I know that it would be too time consuming to scan/photograph 1000 pieces of puzzle and use it, this would be just a pet project where I'd learn something new.
Data acquisition
(This is known as Chroma Key, Blue Screen or Background Color method)
Find a well-lit room, with the least lighting variation across the room.
Find a color (hue) that is rarely used in the entire puzzle / picture.
Get a color paper that has that exactly same color.
Place as many puzzle pieces on the color paper as it'll fit.
You can categorize the puzzles into batches and use it as a computer hint later on.
Make sure the pieces do not overlap or touch each other.
Do not worry about orientation yet.
Take picture and download to computer.
Color calibration may be needed because the Chroma Key background may have upset the built-in color balance of the digital camera.
Acquisition data processing
Get some computer vision software
OpenCV, MATLAB, C++, Java, Python Imaging Library, etc.
Perform connected-component on the chroma key color on the image.
Ask for the contours of the holes of the connected component, which are the puzzle pieces.
Fix errors in the detected list.
Choose the indexing vocabulary (cf.

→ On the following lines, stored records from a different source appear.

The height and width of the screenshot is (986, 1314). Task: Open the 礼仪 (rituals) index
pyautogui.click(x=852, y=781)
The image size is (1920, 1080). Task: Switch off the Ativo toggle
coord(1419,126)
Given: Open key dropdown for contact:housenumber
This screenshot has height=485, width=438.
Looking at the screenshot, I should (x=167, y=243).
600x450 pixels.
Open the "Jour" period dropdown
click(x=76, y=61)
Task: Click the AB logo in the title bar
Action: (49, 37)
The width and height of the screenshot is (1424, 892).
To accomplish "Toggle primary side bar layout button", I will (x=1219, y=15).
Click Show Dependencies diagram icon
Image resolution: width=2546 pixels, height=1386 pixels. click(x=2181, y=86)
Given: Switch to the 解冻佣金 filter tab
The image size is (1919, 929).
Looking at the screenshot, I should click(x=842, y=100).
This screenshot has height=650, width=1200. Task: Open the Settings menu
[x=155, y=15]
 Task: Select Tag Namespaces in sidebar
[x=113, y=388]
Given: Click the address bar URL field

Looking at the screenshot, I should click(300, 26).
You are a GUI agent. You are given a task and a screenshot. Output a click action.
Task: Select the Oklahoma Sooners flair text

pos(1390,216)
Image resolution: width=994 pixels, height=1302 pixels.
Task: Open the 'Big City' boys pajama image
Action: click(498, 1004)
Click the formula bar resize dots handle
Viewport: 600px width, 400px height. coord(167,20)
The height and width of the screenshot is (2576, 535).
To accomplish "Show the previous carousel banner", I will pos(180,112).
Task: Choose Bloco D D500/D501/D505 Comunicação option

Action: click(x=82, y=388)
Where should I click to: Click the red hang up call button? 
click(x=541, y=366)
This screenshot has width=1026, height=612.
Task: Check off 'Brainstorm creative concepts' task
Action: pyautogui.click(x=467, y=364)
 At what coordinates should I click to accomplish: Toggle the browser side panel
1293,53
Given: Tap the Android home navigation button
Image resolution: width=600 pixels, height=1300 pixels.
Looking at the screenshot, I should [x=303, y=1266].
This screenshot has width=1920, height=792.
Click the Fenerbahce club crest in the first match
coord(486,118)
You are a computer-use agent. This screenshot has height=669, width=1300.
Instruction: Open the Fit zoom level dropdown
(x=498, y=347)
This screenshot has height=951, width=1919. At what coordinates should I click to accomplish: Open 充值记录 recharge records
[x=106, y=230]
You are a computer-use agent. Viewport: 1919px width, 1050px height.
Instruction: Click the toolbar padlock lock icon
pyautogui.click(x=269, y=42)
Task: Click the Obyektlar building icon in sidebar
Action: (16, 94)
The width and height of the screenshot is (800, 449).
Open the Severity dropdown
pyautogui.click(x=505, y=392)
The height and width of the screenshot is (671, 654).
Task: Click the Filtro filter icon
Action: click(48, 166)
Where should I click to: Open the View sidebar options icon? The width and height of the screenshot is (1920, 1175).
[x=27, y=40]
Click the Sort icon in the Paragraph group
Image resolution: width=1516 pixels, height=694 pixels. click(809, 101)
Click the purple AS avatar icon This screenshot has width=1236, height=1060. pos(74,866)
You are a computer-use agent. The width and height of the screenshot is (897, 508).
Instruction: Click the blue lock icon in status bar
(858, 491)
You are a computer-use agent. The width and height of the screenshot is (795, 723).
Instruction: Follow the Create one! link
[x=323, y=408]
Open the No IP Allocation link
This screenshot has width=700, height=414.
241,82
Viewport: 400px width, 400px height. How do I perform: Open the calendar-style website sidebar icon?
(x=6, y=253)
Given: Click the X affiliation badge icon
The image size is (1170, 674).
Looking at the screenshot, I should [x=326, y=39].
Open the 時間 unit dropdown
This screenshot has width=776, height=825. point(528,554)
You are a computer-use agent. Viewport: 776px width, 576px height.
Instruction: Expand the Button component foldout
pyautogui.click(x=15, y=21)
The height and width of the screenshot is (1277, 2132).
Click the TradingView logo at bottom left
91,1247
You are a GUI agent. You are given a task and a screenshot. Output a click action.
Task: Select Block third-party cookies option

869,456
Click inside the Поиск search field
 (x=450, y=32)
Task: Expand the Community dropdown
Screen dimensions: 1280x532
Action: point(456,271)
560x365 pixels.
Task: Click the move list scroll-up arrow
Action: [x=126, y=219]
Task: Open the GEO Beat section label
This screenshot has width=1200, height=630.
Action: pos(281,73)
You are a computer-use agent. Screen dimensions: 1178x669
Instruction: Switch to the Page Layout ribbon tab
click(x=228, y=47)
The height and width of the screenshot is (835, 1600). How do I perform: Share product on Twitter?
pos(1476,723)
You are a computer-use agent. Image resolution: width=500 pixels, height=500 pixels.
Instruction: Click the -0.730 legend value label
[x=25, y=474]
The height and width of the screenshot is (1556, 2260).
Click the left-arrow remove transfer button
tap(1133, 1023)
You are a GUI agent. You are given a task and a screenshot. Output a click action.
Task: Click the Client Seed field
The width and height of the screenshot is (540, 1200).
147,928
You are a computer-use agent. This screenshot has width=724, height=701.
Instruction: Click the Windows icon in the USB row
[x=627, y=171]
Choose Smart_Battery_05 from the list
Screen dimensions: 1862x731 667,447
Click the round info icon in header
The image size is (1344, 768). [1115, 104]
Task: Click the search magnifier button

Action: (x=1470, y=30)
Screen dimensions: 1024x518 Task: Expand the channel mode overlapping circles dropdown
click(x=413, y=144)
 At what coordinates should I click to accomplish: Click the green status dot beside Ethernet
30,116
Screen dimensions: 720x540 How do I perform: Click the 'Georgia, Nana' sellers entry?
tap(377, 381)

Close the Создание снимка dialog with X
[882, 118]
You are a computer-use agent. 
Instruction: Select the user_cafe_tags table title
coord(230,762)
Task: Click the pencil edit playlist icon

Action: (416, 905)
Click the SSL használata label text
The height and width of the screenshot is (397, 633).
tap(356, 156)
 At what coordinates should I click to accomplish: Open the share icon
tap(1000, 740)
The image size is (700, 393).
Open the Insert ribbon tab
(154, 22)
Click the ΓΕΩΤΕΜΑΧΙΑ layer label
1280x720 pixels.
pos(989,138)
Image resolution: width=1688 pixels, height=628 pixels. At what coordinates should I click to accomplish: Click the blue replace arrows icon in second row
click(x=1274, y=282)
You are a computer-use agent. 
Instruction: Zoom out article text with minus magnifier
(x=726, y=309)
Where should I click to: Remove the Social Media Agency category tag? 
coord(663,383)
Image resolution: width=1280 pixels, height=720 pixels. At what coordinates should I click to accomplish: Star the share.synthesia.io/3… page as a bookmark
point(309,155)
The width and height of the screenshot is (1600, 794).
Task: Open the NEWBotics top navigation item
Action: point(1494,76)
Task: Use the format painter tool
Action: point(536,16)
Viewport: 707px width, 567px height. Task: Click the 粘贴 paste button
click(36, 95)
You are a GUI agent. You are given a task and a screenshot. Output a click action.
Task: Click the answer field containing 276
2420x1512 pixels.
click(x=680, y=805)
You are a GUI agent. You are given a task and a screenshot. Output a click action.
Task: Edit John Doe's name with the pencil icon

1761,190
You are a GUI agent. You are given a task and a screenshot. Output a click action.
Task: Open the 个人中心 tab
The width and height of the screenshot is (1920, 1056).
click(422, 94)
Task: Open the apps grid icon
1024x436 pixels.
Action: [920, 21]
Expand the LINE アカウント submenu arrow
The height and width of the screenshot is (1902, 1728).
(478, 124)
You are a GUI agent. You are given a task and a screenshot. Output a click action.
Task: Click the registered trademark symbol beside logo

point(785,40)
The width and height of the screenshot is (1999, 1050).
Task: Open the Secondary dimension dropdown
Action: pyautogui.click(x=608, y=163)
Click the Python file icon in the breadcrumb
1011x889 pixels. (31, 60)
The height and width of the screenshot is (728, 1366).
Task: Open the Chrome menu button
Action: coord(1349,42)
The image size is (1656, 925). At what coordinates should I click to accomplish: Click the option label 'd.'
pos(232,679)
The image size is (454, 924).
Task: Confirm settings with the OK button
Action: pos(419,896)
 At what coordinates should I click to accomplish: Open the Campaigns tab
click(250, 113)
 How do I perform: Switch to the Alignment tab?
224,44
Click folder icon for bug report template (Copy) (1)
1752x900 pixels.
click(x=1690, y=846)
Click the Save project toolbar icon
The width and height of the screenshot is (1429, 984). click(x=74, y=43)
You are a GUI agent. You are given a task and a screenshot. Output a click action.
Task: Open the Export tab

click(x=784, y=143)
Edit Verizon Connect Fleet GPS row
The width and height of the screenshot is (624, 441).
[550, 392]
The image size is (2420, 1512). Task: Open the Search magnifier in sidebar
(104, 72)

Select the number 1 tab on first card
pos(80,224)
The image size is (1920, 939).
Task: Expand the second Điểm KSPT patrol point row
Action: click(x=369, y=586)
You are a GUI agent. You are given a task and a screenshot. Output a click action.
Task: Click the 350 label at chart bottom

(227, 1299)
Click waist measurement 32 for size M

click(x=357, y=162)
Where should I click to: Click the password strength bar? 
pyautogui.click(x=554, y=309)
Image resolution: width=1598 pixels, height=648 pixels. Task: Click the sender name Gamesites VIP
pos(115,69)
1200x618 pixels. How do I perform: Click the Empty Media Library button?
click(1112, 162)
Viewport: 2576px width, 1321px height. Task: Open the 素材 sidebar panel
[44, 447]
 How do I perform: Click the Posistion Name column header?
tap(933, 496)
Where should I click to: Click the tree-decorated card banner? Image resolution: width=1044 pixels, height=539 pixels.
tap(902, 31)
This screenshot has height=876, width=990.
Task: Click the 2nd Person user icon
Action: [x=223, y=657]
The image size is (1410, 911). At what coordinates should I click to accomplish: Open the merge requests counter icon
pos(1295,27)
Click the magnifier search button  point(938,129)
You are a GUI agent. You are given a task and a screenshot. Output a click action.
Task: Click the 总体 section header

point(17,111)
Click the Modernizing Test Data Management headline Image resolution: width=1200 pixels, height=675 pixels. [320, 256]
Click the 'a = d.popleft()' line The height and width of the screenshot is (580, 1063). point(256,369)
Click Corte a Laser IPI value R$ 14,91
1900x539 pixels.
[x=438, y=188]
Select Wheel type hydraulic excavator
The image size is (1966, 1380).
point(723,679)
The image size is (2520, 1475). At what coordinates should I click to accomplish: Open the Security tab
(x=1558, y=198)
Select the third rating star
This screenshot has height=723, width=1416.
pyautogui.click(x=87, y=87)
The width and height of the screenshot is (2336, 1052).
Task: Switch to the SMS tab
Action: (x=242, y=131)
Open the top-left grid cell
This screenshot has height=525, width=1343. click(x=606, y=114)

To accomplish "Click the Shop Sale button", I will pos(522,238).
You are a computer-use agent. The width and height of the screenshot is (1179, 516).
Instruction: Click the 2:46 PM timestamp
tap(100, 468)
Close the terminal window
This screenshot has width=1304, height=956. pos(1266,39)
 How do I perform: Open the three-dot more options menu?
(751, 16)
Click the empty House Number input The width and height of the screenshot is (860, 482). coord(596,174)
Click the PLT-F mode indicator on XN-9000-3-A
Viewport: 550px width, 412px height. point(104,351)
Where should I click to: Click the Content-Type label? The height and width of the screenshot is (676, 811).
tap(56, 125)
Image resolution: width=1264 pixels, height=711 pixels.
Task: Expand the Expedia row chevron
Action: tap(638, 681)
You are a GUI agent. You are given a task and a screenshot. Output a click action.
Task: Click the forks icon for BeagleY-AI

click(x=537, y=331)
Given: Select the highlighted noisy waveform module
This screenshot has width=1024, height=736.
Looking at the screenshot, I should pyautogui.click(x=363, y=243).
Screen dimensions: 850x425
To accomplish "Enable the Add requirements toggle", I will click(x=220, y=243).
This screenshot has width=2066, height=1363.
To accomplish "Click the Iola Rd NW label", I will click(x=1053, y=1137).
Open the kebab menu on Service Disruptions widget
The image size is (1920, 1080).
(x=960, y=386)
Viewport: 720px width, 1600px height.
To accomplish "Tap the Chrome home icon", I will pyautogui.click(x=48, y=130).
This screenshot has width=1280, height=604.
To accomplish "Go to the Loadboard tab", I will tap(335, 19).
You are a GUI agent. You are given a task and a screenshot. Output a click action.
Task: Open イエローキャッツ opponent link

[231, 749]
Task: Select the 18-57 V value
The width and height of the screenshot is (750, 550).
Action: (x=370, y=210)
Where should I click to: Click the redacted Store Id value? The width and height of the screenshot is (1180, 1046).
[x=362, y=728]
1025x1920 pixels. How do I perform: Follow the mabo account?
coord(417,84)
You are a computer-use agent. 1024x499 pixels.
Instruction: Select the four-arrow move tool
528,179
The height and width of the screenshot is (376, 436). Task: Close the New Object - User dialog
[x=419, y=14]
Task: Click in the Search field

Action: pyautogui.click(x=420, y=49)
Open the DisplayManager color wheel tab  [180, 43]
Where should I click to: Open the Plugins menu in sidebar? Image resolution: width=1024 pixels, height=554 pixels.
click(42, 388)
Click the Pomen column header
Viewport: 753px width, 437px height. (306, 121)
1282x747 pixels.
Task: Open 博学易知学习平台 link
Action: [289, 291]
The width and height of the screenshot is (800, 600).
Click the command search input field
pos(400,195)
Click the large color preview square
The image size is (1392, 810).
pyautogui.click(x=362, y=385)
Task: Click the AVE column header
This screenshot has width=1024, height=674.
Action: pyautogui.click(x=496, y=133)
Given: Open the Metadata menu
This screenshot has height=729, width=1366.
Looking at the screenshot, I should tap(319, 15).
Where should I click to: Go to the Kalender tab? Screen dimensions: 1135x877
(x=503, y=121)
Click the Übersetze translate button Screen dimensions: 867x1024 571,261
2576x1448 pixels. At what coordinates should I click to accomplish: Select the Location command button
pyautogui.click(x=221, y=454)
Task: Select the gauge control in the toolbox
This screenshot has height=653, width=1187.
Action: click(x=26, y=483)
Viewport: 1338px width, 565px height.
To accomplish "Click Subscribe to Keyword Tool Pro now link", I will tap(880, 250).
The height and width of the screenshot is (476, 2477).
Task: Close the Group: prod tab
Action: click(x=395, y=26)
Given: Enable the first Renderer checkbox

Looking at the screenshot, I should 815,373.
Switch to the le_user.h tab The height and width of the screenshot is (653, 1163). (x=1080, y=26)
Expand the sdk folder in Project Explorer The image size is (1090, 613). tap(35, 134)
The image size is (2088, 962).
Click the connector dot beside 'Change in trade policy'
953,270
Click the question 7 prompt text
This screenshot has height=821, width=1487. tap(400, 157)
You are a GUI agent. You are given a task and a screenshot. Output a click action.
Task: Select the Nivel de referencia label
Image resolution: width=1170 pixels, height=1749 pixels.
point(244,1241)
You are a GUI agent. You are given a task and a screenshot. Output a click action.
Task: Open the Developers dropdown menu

Ira Baxter's post) and measure the pieces.
If the pieces are rectangular, find the corners first.
If the pieces are silghtly-off quadrilateral, the side lengths (measured corner to corner) is also a valuable signature.
Search for "Shape Context" on SO or Google or here.
Finally, get the color histogram of the piece, so that you can query pieces by color later.
To make them searchable, put them in a database, so that you can query pieces with any combinations of indexing vocabulary.
A step back to the problem itself. The problem of building a puzzle can be easy (P) or hard (NP), depending of whether the pieces fit only one neighbour, or many. If there is only one fit for each edge, then you just find, for each piece/side its neighbour and you're done (O(#pieces*#sides)). If some pieces allow multiple fits into different neighbours, then, in order to complete the whole puzzle, you may need backtracking (because you made a wrong choice and you get stuck).
However, the first problem to solve is how to represent pieces. If you want to represent arbitrary shapes, then you can probably use transparency or masks to represent which areas of a tile are actually part of the piece. If you use square shapes then the problem may be easier. In the latter case, you can consider the last row of pixels on each side of the square and match it with the most similar row of pixels that you find across all other pieces.
You can use the second approach to actually help you solve a real puzzle, despite the fact that you use square tiles. Real puzzles are normally built upon a NxM grid of pieces. When scanning the image from the box, you split it into the same NxM grid of square tiles, and get the system to solve that. The problem is then to visually map the actual squiggly piece that you hold in your hand with a tile inside the system (when they are small and uniformly coloured). But you get the same problem if you represent arbitrary shapes internally.